The legal profession has an opportunity to ensure the deal supports access to justice.

An outbreak of transparency by the European Commission has given the legal profession the opportunity to ensure that the negotiation of the Transatlantic Trade and Investment Partnership (TTIP) between the US and EU supports access to justice and safeguards parliament’s and the government’s flexibility to make rules in public policy without fear of sanction.

An EU consultation on TTIP had already generated a remarkable 150,000 responses. And, after initially suggesting that they needed to be secret, the EU last month declassified its 2013 directives for negotiation. We can now all discuss the safeguards for national decision-making, and rise to the challenge of the negotiating directives, in particular that: ‘The agreement should recognise that sustainable development is an overarching objective of the parties’ (paragraph 8).

When it comes to trade, all countries stand to benefit from the stability and confidence that a rules-based global treaty can provide. So what TTIP says and how it is negotiated matters for us all. As the EU trade commissioner described it: ‘This deal will set the standard – not only for our future bilateral trade and investment but also for the development of global rules.’

Developing countries will be affected by these standards, so it is legitimate to consider the impact on them, although currently they have no say in the negotiations. In the UK, TTIP challenges us to choose how and by whom we want rules to be decided on issues ranging from cigarette packaging and minimum unit prices for alcohol, to fracking and biofuel subsidies, and from banking and insurance to the price of medicines.

Two key legal principles are involved: who has the authority to make legislation; and who has the authority to resolve disputes.
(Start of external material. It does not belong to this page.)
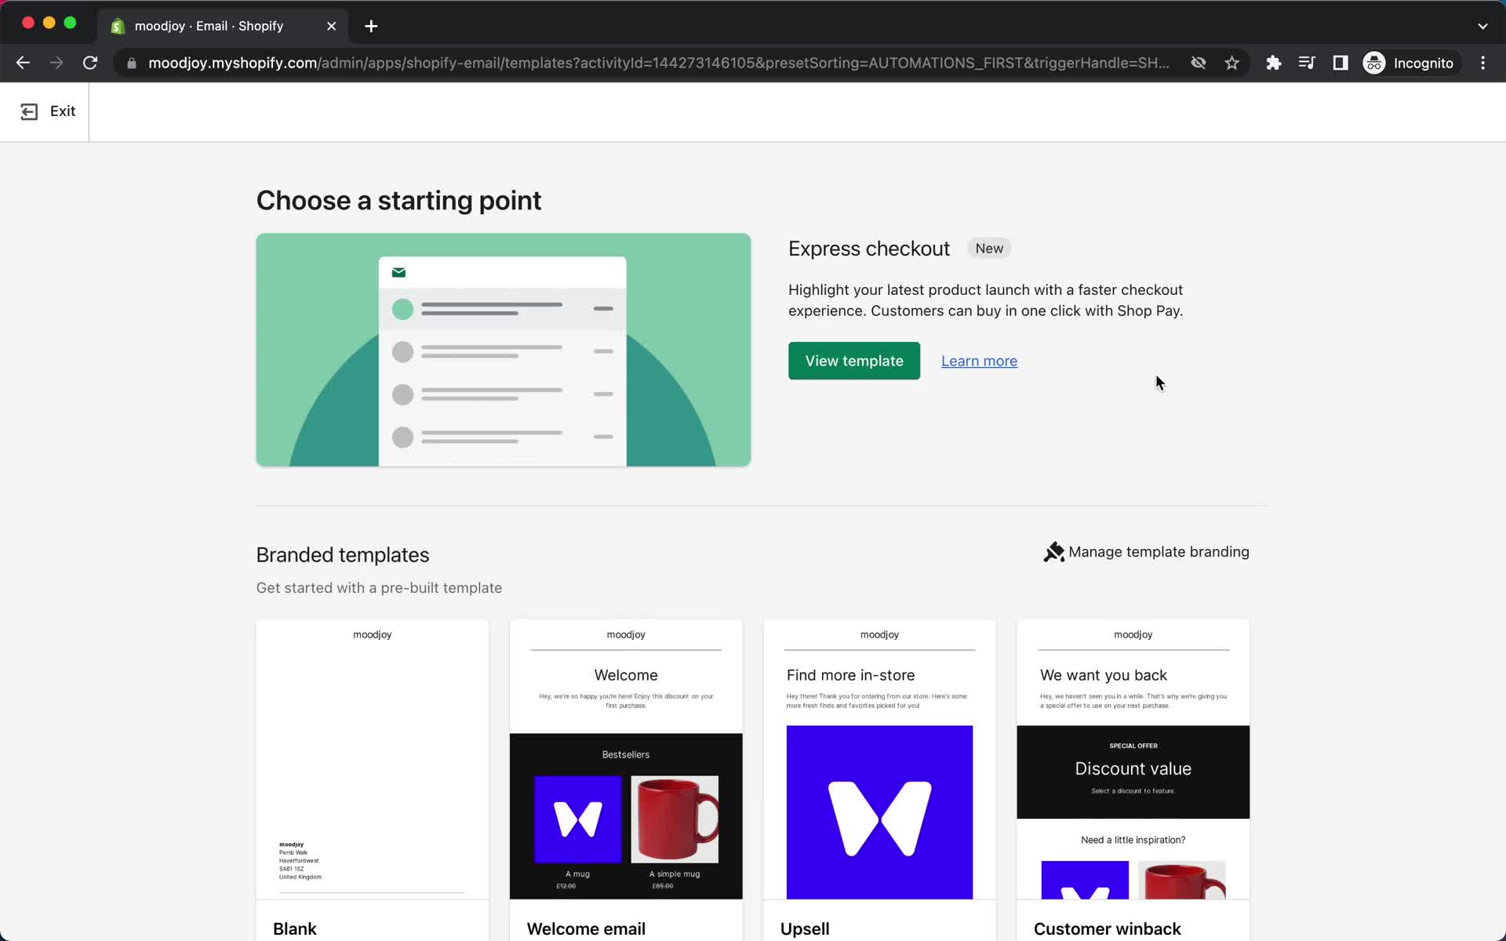Click the Manage template branding option
1506x941 pixels.
tap(1146, 552)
A third concern is that free trade agreements may restrict access to medicines by imposing stricter levels of patent protection than have been agreed in the World Trade Organisation Agreement on Trade-Related Aspects of Intellectual Property Rights.

The International Institute for Sustainable Development and others have raised concerns that Canada is being sued under investor-state arbitration for €500m under the North Atlantic Free Trade Agreement (NAFTA) for rejecting the patents on two drugs, notwithstanding two appellate court rulings in Canada’s favour.

On legislation, TTIP envisages harmonisation of regulations, including standards ranging from environmental protection to safety. The challenge in any such harmonisation is that governments may lose the space to decide on key public policy issues. We need a debate on the principles on which law-making should be taken outside national competence. This applies equally in the UK, the EU and internationally. The UN Conference on Trade and Development’s recent Trade and Development Report 2014 suggests that developing countries should consider carefully the loss of policy space when engaging in bilateral and multilateral trade negotiations. The report also suggests that so far ‘results do not support the hypothesis that bilateral investment treaties foster bilateral foreign direct investment’.

The EU’s consultation, the results of which are awaited, confirm that: ‘The key issue on which we are consulting is whether the EU’s proposed approach for TTIP achieves the right balance between protecting investors and safeguarding the EU’s right and ability to regulate in the public interest.’ The interests of developing countries should be added as well, given the global influence TTIP would have. The concern, both in the EU and in developing countries, is of a regulatory chill, in which governments are reluctant to pass laws because they fear legal challenge under the treaty.

On dispute resolution, TTIP suggests it should be outside the competence of the courts of the host state, and that it be assigned to investor-state arbitration. This means that the UK’s courts would not be able to adjudicate if US investors object in an arbitral forum to public policy decisions taken by the UK government. The draft negotiating text contains safeguards for public policy.

But past experience has shown that these will be keenly litigated (or in this case arbitrated). For example, under NAFTA, US company Lone Pine Resources Inc is suing Quebec following that province’s introduction of a moratorium on fracking. El Salvador is being sued in the International Council of Societies of Industrial Design tribunal by an Australian company for not granting it a mining permit, as the country debates the environmental and human rights impacts of mining.

Philip Morris used investor-state arbitration under the Australia-Hong Kong free trade agreement to protest Australia’s domestic legislation on plain packaging for cigarette packets. Interestingly, the TTIP proposals do not appear to envisage that states can challenge investors in arbitral procedures.

The UK’s legal dispute resolution community needs to discuss whether our courts should be displaced in favour of arbitration on these issues. This is part of a wider global discussion.  When and under what circumstances are private dispute resolution systems preferred for claims against states? The jury (or panel?) is out.

As the Economist explained in an 11 October article, Brazil’s refusal to accept arbitration does not seem to have harmed trade, and countries such as South Africa, India and Indonesia are considering following suit. The article pointed out that the intention of investor-state arbitration was to encourage foreign investment by protecting investors from discrimination or expropriation, but went on to say ‘the implementation of this laudable idea has been disastrous’.  

Ironically, this most controversial aspect of TTIP is also the most unnecessary. The US-Australian bilateral Free Trade Agreement has no investor-state arbitration, and countries such as Brazil do not consider it necessary either. The EU’s directives for negotiation have laudable aims of job creation; we should ensure that unintended adverse consequences are avoided.